▸ **Texto de origem**:
★ ★ ★ ★
Se há alguma dúvida sobre a popularidade de tal compreensão na população brasileira, basta olhar os dados revelados por uma pesquisa do IBOPE publicada em 2005 na Revista Época. A pesquisa aponta que um terço dos brasileiros acredita que o ser humano foi criado por Deus há menos de 10 mil anos, contrariando o consenso científico de que o ser humano habita o planeta por mais ou menos 100 mil anos, e é fruto do processo evolutivo. Comparativamente, à época da pesquisa, nos EUA este número era ainda maior: 55%. Entre os cristãos chamados “nascidos de novo” (identificados com igrejas de cunho evangelical), o número é de criacionistas é maioria absoluta: 90%. (BRUM, 2004)
O embate entre o criacionismo e a teoria da evolução veio, portanto, cristalizar esta noção dicotômica de que ciência e religião estão em lados opostos, sendo necessário a qualquer indivíduo tomar uma decisão do tipo ou/ou, conforme apontou SANCHES (2009, p.12): “a) aceito a Bíblia, logo não aceito a evolução: sou criacionista; b) aceito a evolução, logo, questiono a Bíblia e tenho problema com o cristianismo”.
A exemplo dos EUA, esta discussão já tem adentrado a esfera pública brasileira, principalmente no que se refere ao ensino escolar. Segundo a pesquisa mencionada acima, 89% da população brasileira acha que o criacionismo deve ser ensinado nas escolas públicas e 79% ainda diz que ele deve SUBSTITUIR o evolucionismo. Tal opinião concretizou-se no Rio de Janeiro, onde a então governadora Rosinha Garotinho, evangélica de origem presbiteriana, aprovou em 2004 uma lei que permitia às escolas ensinarem o criacionismo nas aulas de religião, de acordo com a crença religiosa do professor. No mesmo ano ela manifestou claramente sua opinião, em entrevista ao jornal O Globo: “não acredito na evolução das espécies. Tudo isso é teoria”. (MARTINS; FRANÇA, 2004)
★ ★ ★ ★
▸ **Dados brutos**:
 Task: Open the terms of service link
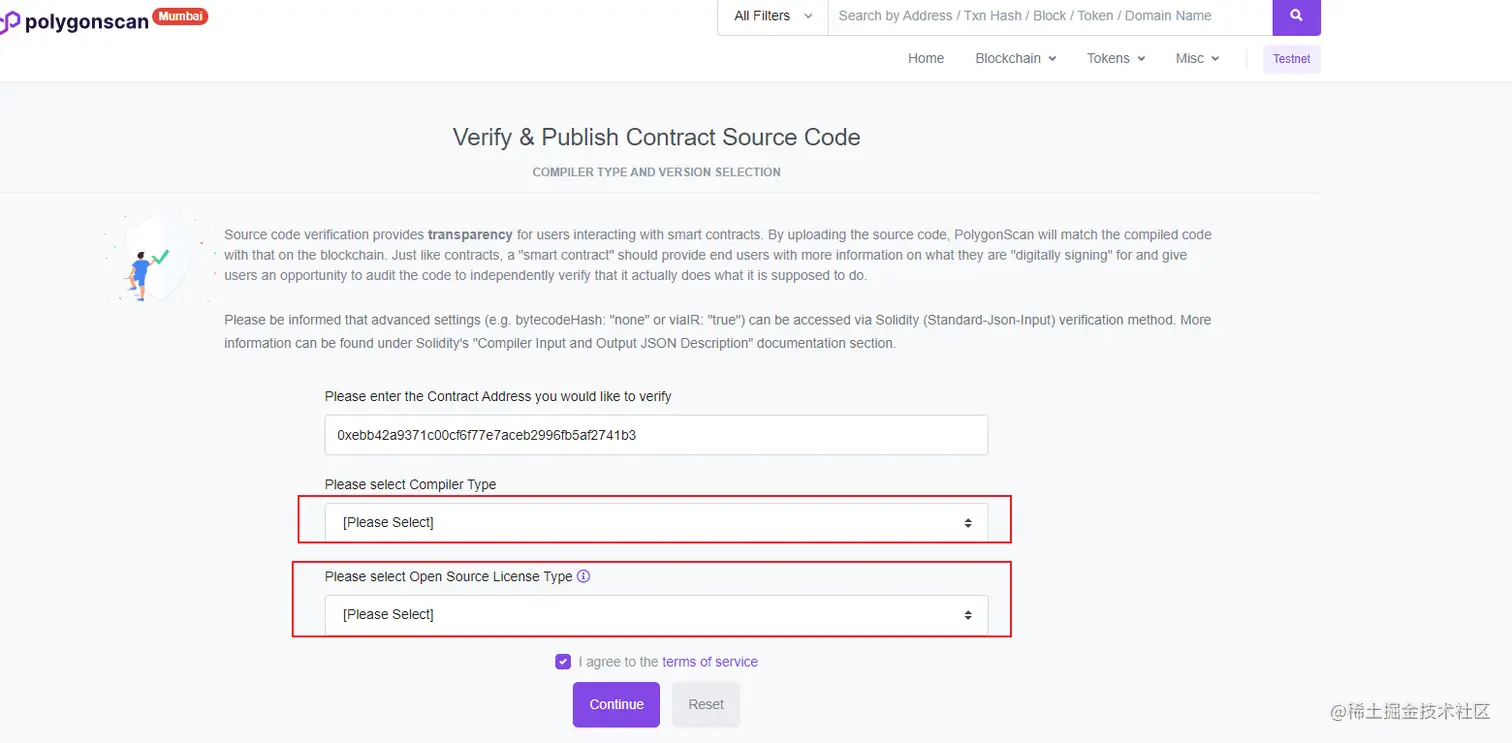coord(709,662)
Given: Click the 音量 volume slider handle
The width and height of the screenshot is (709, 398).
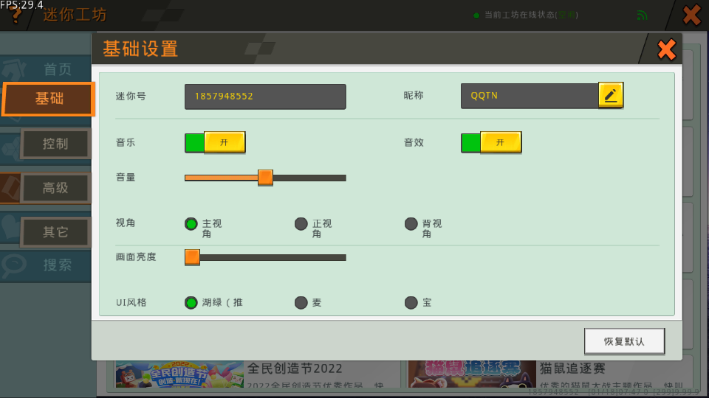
★ ★ ★ ★
▸ **Tarefa pedida**: Dê sequência ao texto sobre o embate entre criacionismo e evolução no Brasil, começando logo após a última frase.

▸ **Resultado da tarefa**:
Esta noção de conflito e necessidade de escolha tem sido propagada em anos recentes graças ao alvorecer do chamado “movimento neo-ateísta”, que tem em Richard Dawkins seu principal representante. Este movimento caracteriza-se por um ateísmo militante e catequético, que ataca impiedosamente as religiões. Dawkins é autor de diversos best-sellers, tanto no Brasil como nos EUA e Europa, dentre os quais “Deus: Um Delírio” (2006) – livro que segundo ele “saiu sim, para converter!” (DAWKINS, 2006, p. 159) – onde afirma:
O Deus do Antigo Testamento é talvez o personagem mais desagradável da ficção: ciumento, e com orgulho; controlador mesquinho, injusto e intransigente; genocida étnico e vingativo, sedento de sangue; perseguidor misógino, homofóbico, racista, infanticida, filicida, pestilento, megalomaníaco, sadomasoquista, malévolo. (DAWKINS, 2006, p. 51)
A ciência (e um extremo materialismo científico) é o grande argumento de Dawkins e seus correligionários: “A hipótese de Deus é uma hipótese científica, e deve ser analisada ceticamente como qualquer outra.” (DAWKINS, 2006, p. 24)
Tal ideia é ecoada por aqueles que, teoricamente, estão do outro lado do campo de batalha – a saber, os próprios criacionistas. Henry Morris (1918-2006), considerado o pai do movimento criacionista moderno, afirma:
Não há prova científica de que a Terra é velha. Não há qualquer evidência de que houve evolução de um organismo menos complexo para um mais complexo. […] A revelação divina do Criador do mundo afirma que Ele fez tudo em seis dias há alguns milhares de anos atrás. […] A Bíblia contém todos os princípios básicos sobre os quais VERDADEIRA ciência é feita. […] A Bíblia é um livro de ciência! [sic] (MORRIS, 1994. p. 4-5; 1980, p. 229; 1982. p. 75)
Estes dois grupos evidenciam a noção popular de relacionamento entre religião e ciência: os dois campos estão em notório e irreconciliável conflito. Ian Barbour (1923-2013), pHd em física e célebre erudito das relações ciência/religião identifica estes dois grupos como representantes extremos da “tese do conflito”4. Segundo Barbour, “tanto o literalismo bíblico e o materialismo científico alegam que ciência e religião têm verdades literais e rivais a afirmar sobre o mesmo domínio – a história da natureza – de modo que é preciso escolher uma delas. (BARBOUR, 2000, p. 25)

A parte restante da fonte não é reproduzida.